La narration est au profit du sujet : choisissant d'entremêler écritures omnisciente et homodiégétique (un pari on ne peut plus risqué), Beth Cowan-Erskine raconte la vie du manoir comme le ferait un réalisateur avec un long plan séquence. La caméra suit un personnage (son point de vue, ses ressentis, ses émotions) puis en change lorsque deux protagonistes se croisent au détour d'un couloir. Audacieuse et bien menée, cette façon d'utiliser les différents points de vue permet d'approcher chaque membre des Inverkillen et de la domesticité, de croiser les regards et les impressions des uns et des autres tout en permettant progressivement d'en sonder la psychologie. Au rythme du train de vie d'une grande maison de haute noblesse, cela participe à densifier l'impression de fourmilière, très propice aux whodunits à grande échelle aussi bien qu'aux récits mettant en scène les rouages de la domesticité.

Il y a également dans "Loch Down Abbey" un côté pastiche assumé, dimension que Beth Cowan-Erskine distille cependant avec subtilité pour ne pas sombrer dans la parodie trop facile.
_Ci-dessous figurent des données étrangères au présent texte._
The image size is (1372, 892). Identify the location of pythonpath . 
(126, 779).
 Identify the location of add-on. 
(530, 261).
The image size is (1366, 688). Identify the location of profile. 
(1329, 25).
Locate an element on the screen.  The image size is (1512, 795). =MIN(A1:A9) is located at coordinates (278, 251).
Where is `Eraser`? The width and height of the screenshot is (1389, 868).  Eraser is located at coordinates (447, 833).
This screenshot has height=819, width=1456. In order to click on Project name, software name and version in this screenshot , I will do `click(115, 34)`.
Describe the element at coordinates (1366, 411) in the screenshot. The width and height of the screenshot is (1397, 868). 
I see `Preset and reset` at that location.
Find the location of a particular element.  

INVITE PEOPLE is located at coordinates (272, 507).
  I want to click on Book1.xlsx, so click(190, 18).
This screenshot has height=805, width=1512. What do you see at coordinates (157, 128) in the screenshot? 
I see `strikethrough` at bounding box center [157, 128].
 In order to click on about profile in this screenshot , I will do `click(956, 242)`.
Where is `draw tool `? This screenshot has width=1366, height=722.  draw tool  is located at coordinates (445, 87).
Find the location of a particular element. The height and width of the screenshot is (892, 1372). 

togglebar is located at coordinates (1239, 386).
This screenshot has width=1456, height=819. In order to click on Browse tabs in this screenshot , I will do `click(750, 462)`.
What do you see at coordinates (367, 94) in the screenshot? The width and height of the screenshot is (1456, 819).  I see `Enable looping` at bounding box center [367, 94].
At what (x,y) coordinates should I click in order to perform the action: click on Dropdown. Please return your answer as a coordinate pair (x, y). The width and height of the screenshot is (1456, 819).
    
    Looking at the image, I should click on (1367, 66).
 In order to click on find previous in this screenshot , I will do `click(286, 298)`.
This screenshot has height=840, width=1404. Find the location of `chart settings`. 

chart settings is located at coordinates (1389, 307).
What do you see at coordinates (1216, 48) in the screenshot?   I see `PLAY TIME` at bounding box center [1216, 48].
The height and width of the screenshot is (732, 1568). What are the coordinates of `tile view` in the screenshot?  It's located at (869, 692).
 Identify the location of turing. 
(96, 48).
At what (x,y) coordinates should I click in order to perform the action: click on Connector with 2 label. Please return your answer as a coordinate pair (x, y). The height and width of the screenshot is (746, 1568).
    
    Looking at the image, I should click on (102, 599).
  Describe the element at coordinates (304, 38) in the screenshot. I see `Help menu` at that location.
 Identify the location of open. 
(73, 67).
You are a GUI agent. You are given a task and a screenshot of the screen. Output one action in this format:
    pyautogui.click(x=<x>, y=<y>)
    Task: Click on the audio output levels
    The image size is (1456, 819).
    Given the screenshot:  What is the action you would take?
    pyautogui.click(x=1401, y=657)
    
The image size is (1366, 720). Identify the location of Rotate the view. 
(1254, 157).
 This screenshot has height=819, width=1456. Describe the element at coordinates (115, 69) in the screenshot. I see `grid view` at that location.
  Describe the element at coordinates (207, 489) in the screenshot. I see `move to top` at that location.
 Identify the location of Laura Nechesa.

Cela se ressent notamment via les jeux de mots ("Loch Down" signifie "confinement") et les clins d'oeil (L'un des chiens de la famille se nomme Grantham), mais surtout par les effets du Covid 19 sur l'intrigue. Écrit en pleine pandémie, "Loch Down Abbey" raconte un confinement similaire à celui que nous avons connu en 2020, mais que l'autrice imagine dans la région des Highlands où elle situe son histoire. Cloîtrant ainsi ses personnages dans leur manoir, elle accentue l'effet huis clos de quelques scènes sujettes à sourire : le port du masque et les pénuries alimentaires (ou de papier toilette) entrainent chez les Inverkillen des réactions aussi drôles et démesurées que réalistes, que le lecteur reconnaîtra certainement pour peu qu'il ait bonne mémoire.

Moins idyllique que "Downton Abbey" pour ce qui est de présenter les relations entre maîtres et valets, "Loch Down Abbey" relate la fin d'une ère d'une aristocratie incapable de s'adapter au changement, obligée de se salir les mains pour survivre en temps de crise. Tout le sel du roman vient sans doute de là, et des scènes savoureuses que l'autrice prend un plaisir évident à raconter. Davantage roman d'intrigues que roman policier, ce premier livre de Beth Cowan-Erskine offre une chute on ne peut plus inattendue au lecteur, à la hauteur de cette fiction piquante et rythmée.

En bref : Présenté comme un croisement entre "Downton Abbey" et un jeu de Cluedo, "Loch Down Abbey", davantage roman d'intrigues que véritable whodunit, n'en reste pas moins un fabuleux et savoureux portrait d'une noblesse en fin de règne. Imaginant une famille de l'aristocratie écossaise des années 30 cloîtrée chez elle à cause d'une pandémie (toute ressemblance avec des faits réels est fortuitement fortuite), l'autrice dissèque à la fois les effets des crises sociale, sanitaire et familiale qui se superposent, alternant son tableau quasi sociologique entre les "upstairs" et les "downstairs". Un régal relevé d'un humour so british.